Au Tchad, Seid Aldahby Abakar se dit conquis. Au ministère de la Santé, ce responsable du secteur de la pharmacopée et de la médecine traditionnelle est un porte-parole convaincu des bienfaits de la « plante miracle ». Il espère pouvoir financer un projet en collaboration avec l’un de ces centres, aussi appelés « maisons de l’artemisia », et former des agents de santé.
« Au lieu de devoir chaque année fabriquer une nouvelle molécule, pourquoi ne pas utiliser un produit auquel tout le monde a accès, et vendu à un prix très bas ? », interroge le pharmacognosiste. Un traitement complet coûte, en fonction des pays, 1 000 à 2 500 francs CFA. Un prix bien inférieur à celui des ACT, les médicaments recommandés par l’OMS, qui sont des combinaisons thérapeutiques à base d’artémisinine, une molécule extraite de l’artemisia annua.
Trois millions de traitements
Selon Lucile Cornet-Vernet, une Française qui a participé au lancement de ces centres de santé, les maisons de l’artemisia emploient plus de 1 000 personnes à travers le continent, et ont administré 3 millions de traitements depuis trois ans.
« Nous souhaitons uniquement braquer les projecteurs sur une solution très efficace, locale et pas chère, qui peut être utilisée par des personnes qui n’ont pas les moyens de s’acheter des médicaments ou qui n’ont pas accès à ceux-ci », assure-t-elle, prudente, afin de ne pas contrarier l’OMS.
Depuis plusieurs années, les adeptes de l’artemisia se démènent ainsi pour faire reconnaître les bienfaits de la plante par les experts internationaux. Ce sont eux qui établissent des recommandations qui influent sur l’ensemble des politiques de santé publique des pays membres. En 2012, l’OMS émettait pourtant un avis défavorable concernant la consommation de l’artemisia annua, une version différente de la plante cultivée en Afrique, « de n’importe quelle manière que ça soit ». Elle n’en a pas changé d’avis depuis.
Guerre de communiqués
« Nous ne disposons pour l’instant d’aucune évidence scientifique qui viendrait changer notre position concernant l’artemisia », déclare Jean-Baptiste Nikiéma, docteur et conseiller régional de l’organisation pour la médecine et la pharmacopée traditionnelle. « Un comité d’experts se réunit chaque année et émet des recommandations sur la base de la quantité et la qualité de la production des avis scientifiques », explique-t-il.

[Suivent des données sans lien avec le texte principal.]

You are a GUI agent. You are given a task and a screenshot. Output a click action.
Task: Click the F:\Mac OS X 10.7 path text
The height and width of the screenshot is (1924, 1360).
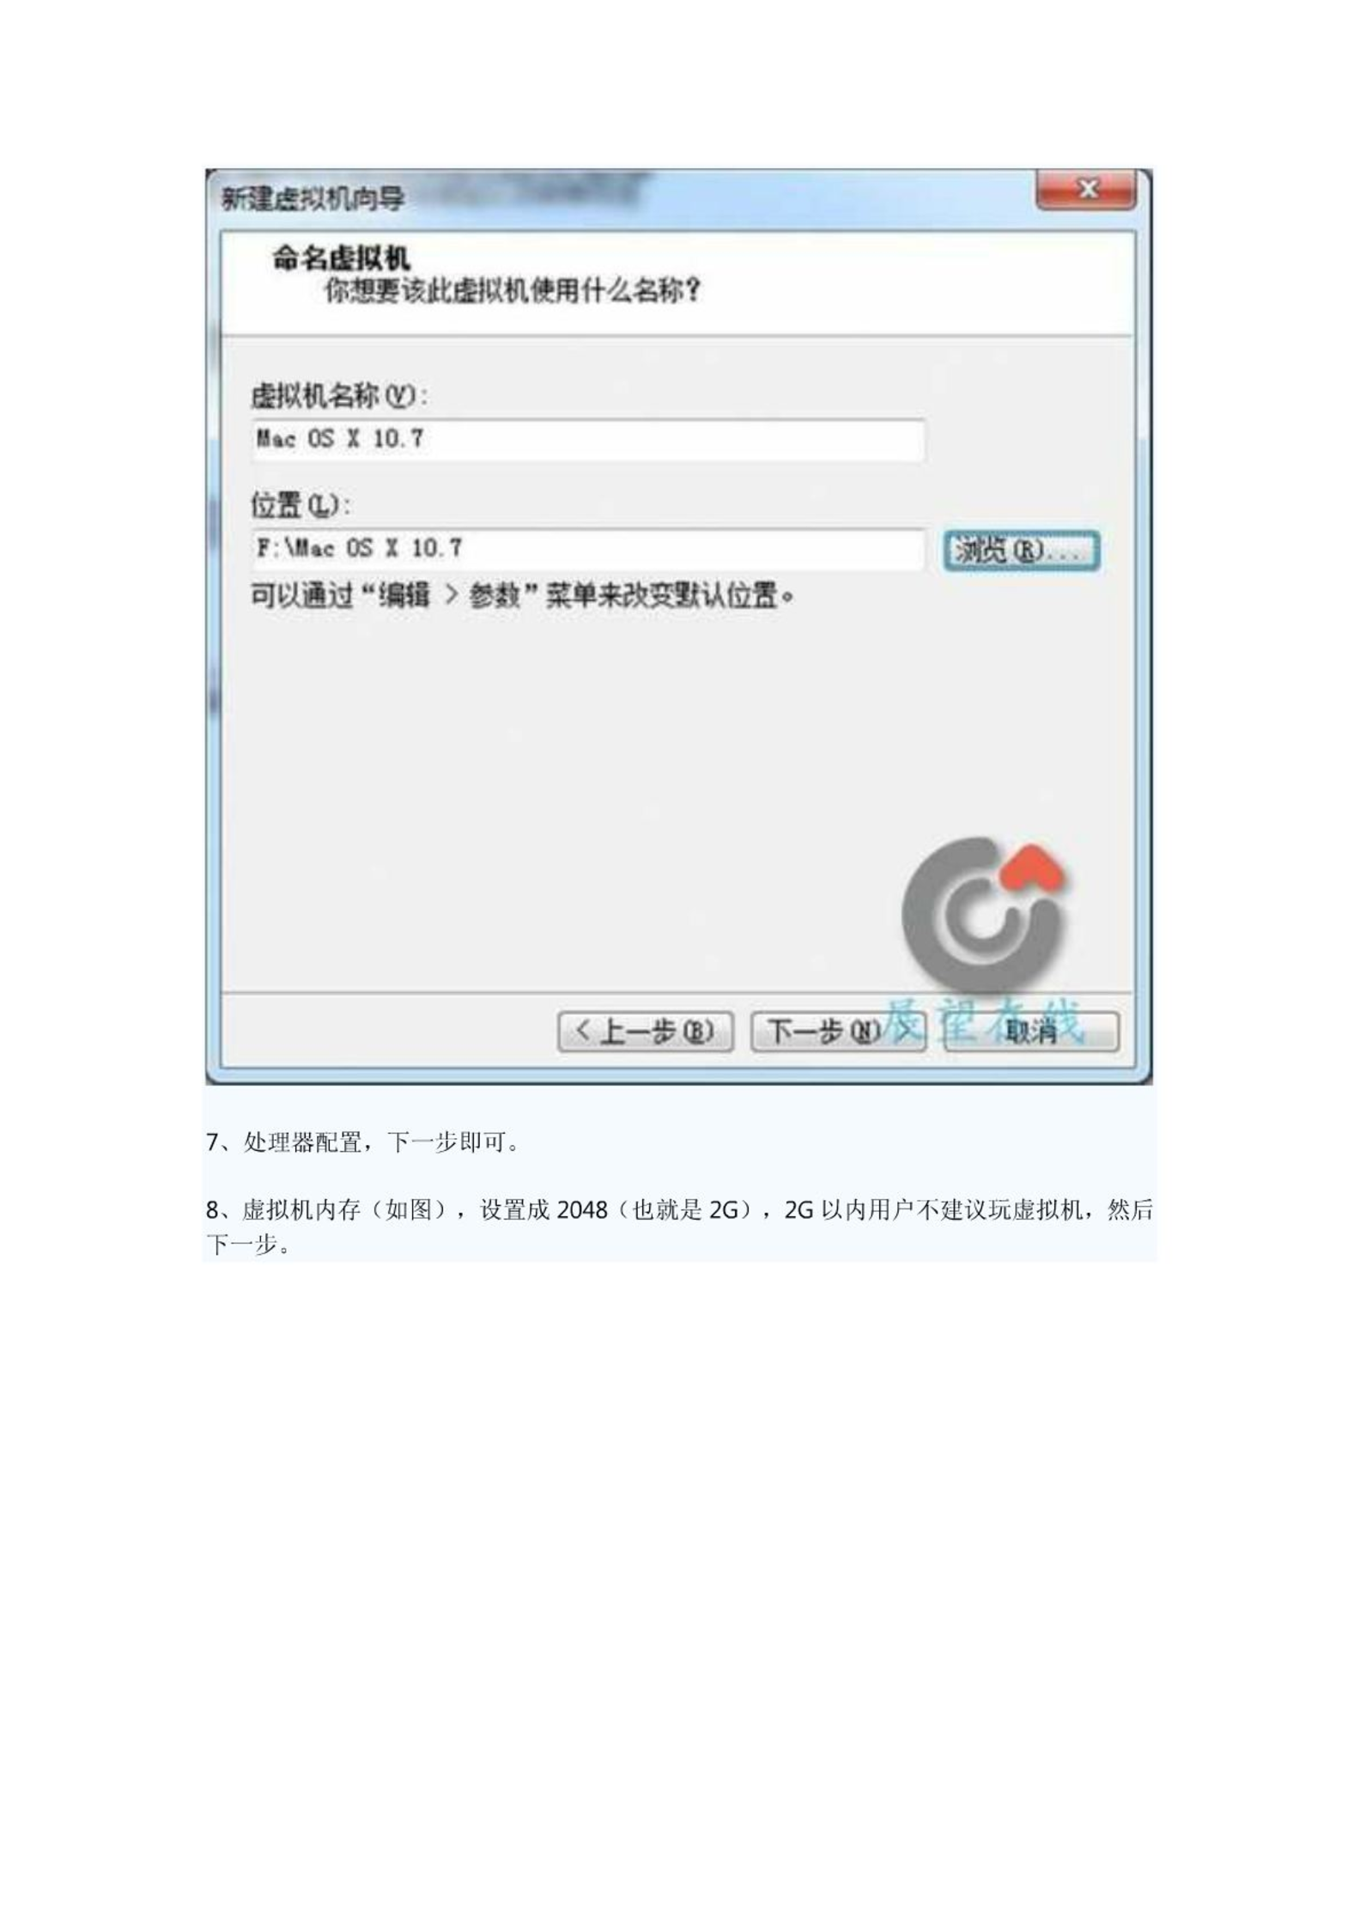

Jusqu’ici, ce comité d’experts a bien été formel : rien ne permet de déterminer l’efficacité de la plante et son absence de risques pour les populations. « Mais leur avis peut changer », assure Jean-Baptiste Nikiéma. Le prochain comité devrait se réunir dans le courant de l’année.
La maison de l’artemisia se targue justement d’avoir publié deux études répondant « aux normes de l’OMS » en décembre 2018 et en avril 2019. Ces publications pourraient-elle parvenir à faire fléchir la position de l’organisation ? Elles ne sont en tout cas pas passées inaperçues dans le monde médical, et ont même ramené le débat sur un continent qui a pourtant éradiqué le paludisme depuis longtemps.
Le 19 février dernier, l’académie nationale de médecine française, « inquiète » des dangers de l’artemisia, alertait face aux « recommandations scientifiquement incertaines et irresponsables » de personnes « peut-être bien intentionnées mais incompétentes en paludologie ». Un communiqué auquel ont répondu les partisans de l’artemisia avec un appel à mener « d’urgence » les études nécessaires à prouver définitivement l’efficacité de la plante.